ParAccel has released a 30,000-gigabtye TPC-H benchmark, and no less a sage than Merv Adrian paid attention. Now, the TPCs may have had some use in the 1990s. Indeed, Merv was my analyst relations contact for a visit to my clients at Sybase around the time — 1996 or so — I was advising Sybase on how to market against its poor benchmark results. But TPCs are worthless today.
It’s not just that TPCs are highly tuned (ParAccel’s claim of “load-and-go” is laughable Edit: Looking at Appendix A of the full disclosure report, maybe it’s more justified than I thought.). It’s also not just that different analytic database management products perform very differently on different workloads, making the TPC-H not much of an indicator of anything real-life. The biggest problem is: Most TPC benchmarks are run on absurdly unrealistic hardware configurations.
For example, if you look at some details, the ParAccel 30-terabyte benchmark ran on 43 nodes, each with 64 gigabytes of RAM and 24 terabytes of disk. That’s 961,124.9 gigabytes of disk, officially, for a 32:1 disk/data ratio. By way of contrast, real-life analytic DBMS with good compression often have disk/data ratios of well under 1:1.

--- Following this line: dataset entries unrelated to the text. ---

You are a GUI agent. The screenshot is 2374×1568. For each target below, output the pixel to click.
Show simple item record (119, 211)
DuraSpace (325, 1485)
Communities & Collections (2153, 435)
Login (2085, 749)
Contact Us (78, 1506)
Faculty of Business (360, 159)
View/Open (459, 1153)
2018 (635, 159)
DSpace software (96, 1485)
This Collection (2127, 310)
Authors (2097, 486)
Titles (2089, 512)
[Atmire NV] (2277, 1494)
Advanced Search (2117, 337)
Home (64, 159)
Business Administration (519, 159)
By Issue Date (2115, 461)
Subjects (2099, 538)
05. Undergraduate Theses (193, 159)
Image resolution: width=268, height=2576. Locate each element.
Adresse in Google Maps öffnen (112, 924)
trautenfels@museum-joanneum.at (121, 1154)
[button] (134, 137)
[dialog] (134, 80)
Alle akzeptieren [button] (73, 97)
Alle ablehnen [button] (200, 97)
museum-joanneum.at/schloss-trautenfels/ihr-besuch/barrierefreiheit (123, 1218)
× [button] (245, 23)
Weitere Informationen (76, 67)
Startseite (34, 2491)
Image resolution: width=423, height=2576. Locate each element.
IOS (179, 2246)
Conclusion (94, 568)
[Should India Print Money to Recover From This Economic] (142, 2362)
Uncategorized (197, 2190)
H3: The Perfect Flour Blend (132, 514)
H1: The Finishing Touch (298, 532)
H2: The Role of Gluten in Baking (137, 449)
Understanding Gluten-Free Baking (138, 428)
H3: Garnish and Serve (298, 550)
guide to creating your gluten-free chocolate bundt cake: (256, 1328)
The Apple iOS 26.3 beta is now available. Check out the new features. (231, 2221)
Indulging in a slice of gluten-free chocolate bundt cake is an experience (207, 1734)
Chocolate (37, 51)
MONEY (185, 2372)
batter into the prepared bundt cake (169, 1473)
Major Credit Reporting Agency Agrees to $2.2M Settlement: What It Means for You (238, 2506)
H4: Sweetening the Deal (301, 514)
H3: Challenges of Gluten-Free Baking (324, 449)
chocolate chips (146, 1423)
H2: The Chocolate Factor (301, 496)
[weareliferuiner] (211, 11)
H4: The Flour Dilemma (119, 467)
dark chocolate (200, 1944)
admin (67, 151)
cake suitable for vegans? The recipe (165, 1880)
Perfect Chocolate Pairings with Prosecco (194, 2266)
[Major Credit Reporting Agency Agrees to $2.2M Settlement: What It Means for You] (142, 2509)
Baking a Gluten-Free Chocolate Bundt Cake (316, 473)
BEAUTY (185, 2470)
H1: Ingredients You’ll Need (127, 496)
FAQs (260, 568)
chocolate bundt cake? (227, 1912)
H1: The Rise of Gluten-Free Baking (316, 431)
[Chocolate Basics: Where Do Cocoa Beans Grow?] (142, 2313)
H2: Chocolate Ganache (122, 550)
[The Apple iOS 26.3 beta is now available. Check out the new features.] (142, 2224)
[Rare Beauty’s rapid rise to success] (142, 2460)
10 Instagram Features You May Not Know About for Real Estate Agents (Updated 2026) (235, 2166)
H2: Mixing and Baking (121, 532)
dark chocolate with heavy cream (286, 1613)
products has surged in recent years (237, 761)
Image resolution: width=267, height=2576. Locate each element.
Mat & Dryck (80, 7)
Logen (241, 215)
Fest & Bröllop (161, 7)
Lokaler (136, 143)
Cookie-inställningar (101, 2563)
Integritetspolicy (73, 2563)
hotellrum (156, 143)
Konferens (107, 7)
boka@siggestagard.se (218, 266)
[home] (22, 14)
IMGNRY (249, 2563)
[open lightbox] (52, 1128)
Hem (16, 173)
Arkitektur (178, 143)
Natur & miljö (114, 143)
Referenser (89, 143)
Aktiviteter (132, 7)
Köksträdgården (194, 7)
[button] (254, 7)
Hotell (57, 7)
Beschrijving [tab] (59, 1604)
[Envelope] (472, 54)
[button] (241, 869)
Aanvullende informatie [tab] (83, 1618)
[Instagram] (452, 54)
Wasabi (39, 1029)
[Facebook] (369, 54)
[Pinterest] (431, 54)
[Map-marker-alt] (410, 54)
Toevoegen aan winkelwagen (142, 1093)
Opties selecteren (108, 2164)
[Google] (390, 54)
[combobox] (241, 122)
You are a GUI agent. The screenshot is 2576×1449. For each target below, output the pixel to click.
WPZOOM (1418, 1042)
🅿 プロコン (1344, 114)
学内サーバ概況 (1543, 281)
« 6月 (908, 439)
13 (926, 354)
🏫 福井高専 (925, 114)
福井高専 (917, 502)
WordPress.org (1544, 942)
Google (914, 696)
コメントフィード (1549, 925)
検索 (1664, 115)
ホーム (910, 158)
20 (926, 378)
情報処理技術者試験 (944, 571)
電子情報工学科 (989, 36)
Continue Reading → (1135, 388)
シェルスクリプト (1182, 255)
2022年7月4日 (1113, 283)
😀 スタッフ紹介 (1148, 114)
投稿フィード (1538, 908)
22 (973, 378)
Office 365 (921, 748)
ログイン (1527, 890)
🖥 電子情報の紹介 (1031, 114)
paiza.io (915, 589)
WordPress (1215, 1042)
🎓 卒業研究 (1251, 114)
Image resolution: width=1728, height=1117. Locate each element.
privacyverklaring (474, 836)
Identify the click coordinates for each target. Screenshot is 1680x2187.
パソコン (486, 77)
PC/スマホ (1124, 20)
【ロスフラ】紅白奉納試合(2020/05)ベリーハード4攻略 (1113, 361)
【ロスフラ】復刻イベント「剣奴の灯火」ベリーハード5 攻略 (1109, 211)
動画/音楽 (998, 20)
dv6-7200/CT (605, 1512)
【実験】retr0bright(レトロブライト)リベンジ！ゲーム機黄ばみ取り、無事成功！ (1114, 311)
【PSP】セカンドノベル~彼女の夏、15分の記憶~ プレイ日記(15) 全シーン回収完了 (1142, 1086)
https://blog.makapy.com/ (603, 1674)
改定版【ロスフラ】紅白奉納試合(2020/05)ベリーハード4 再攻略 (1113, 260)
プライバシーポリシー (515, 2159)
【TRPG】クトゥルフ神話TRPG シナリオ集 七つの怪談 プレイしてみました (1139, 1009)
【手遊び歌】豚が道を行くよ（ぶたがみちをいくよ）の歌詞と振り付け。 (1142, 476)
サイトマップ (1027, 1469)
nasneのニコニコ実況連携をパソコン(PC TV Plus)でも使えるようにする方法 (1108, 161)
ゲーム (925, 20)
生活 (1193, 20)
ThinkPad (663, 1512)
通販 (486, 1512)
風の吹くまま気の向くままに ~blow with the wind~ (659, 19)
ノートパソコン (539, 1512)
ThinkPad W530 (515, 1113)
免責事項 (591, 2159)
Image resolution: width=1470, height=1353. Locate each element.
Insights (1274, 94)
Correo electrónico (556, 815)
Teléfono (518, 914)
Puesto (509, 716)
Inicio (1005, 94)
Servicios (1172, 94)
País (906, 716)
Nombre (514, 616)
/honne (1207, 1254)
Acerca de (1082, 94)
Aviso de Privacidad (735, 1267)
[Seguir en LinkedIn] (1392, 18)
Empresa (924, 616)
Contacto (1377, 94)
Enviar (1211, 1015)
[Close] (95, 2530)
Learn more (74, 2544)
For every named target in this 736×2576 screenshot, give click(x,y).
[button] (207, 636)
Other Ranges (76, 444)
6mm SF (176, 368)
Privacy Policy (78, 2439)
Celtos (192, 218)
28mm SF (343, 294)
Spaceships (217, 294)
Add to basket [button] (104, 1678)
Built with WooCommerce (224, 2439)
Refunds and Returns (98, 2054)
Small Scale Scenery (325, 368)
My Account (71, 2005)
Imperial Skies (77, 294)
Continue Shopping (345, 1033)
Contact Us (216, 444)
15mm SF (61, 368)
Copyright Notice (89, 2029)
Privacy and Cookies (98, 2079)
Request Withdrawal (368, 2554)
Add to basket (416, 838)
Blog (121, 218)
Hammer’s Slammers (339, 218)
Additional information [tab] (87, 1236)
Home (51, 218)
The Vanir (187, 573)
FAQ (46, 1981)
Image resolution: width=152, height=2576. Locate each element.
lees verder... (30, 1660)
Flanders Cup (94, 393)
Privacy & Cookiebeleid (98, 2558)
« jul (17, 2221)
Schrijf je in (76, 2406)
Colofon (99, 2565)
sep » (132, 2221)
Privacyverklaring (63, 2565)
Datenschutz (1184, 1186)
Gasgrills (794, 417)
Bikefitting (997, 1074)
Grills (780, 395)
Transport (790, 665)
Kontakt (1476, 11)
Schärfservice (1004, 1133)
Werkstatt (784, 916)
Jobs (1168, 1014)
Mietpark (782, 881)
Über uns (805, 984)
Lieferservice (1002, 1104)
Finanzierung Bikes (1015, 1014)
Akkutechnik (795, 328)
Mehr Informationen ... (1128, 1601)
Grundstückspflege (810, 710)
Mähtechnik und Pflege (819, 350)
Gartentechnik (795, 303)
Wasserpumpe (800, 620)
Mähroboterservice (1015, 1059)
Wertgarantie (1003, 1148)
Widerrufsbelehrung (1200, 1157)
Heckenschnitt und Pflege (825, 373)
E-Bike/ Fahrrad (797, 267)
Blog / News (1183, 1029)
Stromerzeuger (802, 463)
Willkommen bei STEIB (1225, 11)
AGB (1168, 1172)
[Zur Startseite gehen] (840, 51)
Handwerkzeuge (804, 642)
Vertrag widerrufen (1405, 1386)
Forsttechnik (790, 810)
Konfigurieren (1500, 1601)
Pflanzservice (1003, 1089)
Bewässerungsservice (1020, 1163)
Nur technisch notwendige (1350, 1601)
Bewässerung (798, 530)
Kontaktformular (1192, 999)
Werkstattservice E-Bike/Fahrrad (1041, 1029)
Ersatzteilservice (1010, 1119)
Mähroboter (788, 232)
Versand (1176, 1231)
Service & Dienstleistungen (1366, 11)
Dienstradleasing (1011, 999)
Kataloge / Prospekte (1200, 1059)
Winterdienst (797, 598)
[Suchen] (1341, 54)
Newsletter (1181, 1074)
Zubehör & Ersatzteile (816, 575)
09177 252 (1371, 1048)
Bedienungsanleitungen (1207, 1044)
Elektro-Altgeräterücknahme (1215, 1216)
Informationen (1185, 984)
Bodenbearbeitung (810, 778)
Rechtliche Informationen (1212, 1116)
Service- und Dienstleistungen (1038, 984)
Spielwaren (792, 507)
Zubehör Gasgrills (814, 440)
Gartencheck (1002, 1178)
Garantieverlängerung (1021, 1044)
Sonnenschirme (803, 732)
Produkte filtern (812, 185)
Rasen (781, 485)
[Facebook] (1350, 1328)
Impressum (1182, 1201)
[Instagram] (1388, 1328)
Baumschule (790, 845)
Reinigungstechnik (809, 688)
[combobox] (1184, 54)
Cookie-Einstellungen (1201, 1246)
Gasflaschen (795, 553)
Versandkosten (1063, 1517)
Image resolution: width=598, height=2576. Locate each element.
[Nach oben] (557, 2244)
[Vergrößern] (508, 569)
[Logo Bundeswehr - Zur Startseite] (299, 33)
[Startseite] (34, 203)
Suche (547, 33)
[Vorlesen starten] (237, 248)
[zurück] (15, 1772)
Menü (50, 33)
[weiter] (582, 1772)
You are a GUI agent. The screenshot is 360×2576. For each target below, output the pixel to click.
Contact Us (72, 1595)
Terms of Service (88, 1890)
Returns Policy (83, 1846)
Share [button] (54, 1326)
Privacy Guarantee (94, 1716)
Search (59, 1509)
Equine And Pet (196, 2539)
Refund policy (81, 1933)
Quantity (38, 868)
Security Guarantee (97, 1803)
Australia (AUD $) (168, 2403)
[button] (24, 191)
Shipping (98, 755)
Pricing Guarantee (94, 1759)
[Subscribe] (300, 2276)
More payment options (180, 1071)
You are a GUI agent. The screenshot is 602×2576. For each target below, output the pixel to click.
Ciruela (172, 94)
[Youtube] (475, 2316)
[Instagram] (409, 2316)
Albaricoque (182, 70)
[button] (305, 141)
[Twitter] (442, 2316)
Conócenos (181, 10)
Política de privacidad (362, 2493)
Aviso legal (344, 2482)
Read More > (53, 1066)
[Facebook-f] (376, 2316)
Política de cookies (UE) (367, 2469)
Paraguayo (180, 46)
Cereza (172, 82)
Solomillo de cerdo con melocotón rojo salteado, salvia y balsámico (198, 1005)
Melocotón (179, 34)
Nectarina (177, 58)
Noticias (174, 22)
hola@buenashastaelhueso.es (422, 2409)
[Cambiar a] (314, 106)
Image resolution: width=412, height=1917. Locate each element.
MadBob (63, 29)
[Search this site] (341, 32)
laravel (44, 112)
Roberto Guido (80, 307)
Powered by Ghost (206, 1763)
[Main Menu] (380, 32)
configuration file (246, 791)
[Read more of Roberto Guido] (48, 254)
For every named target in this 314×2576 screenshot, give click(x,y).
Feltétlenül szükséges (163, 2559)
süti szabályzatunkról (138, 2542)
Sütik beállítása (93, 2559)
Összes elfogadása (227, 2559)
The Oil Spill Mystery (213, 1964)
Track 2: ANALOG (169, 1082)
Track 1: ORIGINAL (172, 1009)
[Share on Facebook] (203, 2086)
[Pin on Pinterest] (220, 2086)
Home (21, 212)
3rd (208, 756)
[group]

Meanwhile, the RAM:data ratio is around 1:11 It’s clear that ParAccel’s early TPC-H benchmarks ran entirely in RAM; indeed, ParAccel even admits that. And so I conjecture that ParAccel’s latest TPC-H benchmark ran (almost) entirely in RAM as well. Once again, this would illustrate that the TPC-H is irrelevant to judging an analytic DBMS’ real world performance.
More generally — I would not advise anybody to consider ParAccel’s product, for any use, except after a proof-of-concept in which ParAccel was not given the time and opportunity to perform extensive off-site tuning. I tend to feel that way about all analytic DBMS, but it’s a particular concern in the case of ParAccel.